_Trecho:_
⟨

Palavras do Papa Francisco a bispos recém-nomeados.
Por Iacopo Scaramuzzi
Aos novos bispos do curso anual de formação, o papa afirma que fazer
pastoral da misericórdia não é fazer liquidação de pérolas. “Não poupem
esforços para ir ao encontro do povo de Deus, estejam perto das famílias
com fragilidade. Nos seminários, apontem para a qualidade, não para a
quantidade. Desconfiem dos seminaristas que se refugiam na rigidez.”
“O mundo está cansado de encantadores mentirosos… e, eu me permito
dizer, de padres ou bispos na moda. As pessoas ‘farejam’ e se afastam
quando reconhecem os narcisistas, os manipuladores, os defensores das
causas próprias, os arautos de cruzadas vãs.”
O Papa Francisco dirigiu um longo discurso aos bispos recém-nomeados,
em Roma, para um curso de formação, tocando diversas questões do seu
ministério, a partir da necessidade de tornar pastoral – “isto é,
acessível, tangível, encontrável” – a misericórdia, que é o “resumo
daquilo que Deus oferece ao mundo”.
Os bispos, disse Jorge Mario Bergoglio, devem ser capazes de encantar
e de atrair os homens e as mulheres do nosso tempo a Deus, sem
“lamentações”, sem “deixar nada de não tentado a fim de alcançá-los” ou
“recuperá-los”, e graças aos percursos de iniciação (“Hoje, pedem-se
frutos demais de árvores que não foram cultivadas o suficiente”).
Além disso, é necessário vigiar a formação dos futuros sacerdotes,
apontando para a “qualidade do discipulado”, e não para a “quantidade”

⟩

_Dados registrados:_
⟨

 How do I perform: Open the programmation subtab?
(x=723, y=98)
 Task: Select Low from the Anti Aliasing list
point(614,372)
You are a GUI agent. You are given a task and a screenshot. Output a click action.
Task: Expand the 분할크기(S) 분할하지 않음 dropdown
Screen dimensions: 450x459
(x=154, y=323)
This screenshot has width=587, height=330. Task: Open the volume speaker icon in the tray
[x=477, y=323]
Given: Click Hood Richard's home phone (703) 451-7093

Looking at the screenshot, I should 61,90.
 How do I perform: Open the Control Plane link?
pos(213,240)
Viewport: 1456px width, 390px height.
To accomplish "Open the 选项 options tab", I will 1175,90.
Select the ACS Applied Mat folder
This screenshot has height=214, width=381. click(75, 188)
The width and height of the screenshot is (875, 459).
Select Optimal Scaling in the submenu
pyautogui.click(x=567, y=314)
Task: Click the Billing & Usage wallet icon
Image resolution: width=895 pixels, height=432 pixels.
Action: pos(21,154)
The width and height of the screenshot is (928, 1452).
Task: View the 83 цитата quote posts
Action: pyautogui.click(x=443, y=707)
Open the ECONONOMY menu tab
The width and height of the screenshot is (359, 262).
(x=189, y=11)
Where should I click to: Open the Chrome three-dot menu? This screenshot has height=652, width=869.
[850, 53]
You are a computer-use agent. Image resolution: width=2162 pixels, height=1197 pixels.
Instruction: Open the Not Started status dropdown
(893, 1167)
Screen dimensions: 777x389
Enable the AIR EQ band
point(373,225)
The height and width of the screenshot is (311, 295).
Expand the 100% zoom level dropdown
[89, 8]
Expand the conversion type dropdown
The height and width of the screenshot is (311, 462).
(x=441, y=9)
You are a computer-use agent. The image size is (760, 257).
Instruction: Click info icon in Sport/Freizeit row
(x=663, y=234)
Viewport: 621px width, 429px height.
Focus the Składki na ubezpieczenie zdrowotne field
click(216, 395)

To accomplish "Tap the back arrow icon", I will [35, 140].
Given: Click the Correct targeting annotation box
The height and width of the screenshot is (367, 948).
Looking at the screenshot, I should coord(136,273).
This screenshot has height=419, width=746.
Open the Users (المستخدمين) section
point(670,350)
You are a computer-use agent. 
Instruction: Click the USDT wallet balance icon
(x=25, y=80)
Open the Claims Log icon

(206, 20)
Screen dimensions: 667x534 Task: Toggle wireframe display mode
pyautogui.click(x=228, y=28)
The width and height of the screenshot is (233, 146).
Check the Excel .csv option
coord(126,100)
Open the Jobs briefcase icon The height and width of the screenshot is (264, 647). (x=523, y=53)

⟩

_Tarefas propostas:_
a. No trecho sobre o discurso do papa aos bispos recém-nomeados, de que o mundo está cansado?
b. Repita os registros desde o começo até a linha que contém "(x=154, y=323)", incluindo essa linha.

_Respostas por tarefa:_
a. De encantadores mentirosos e de padres ou bispos na moda.

b.
 How do I perform: Open the programmation subtab?
(x=723, y=98)
 Task: Select Low from the Anti Aliasing list
point(614,372)
You are a GUI agent. You are given a task and a screenshot. Output a click action.
Task: Expand the 분할크기(S) 분할하지 않음 dropdown
Screen dimensions: 450x459
(x=154, y=323)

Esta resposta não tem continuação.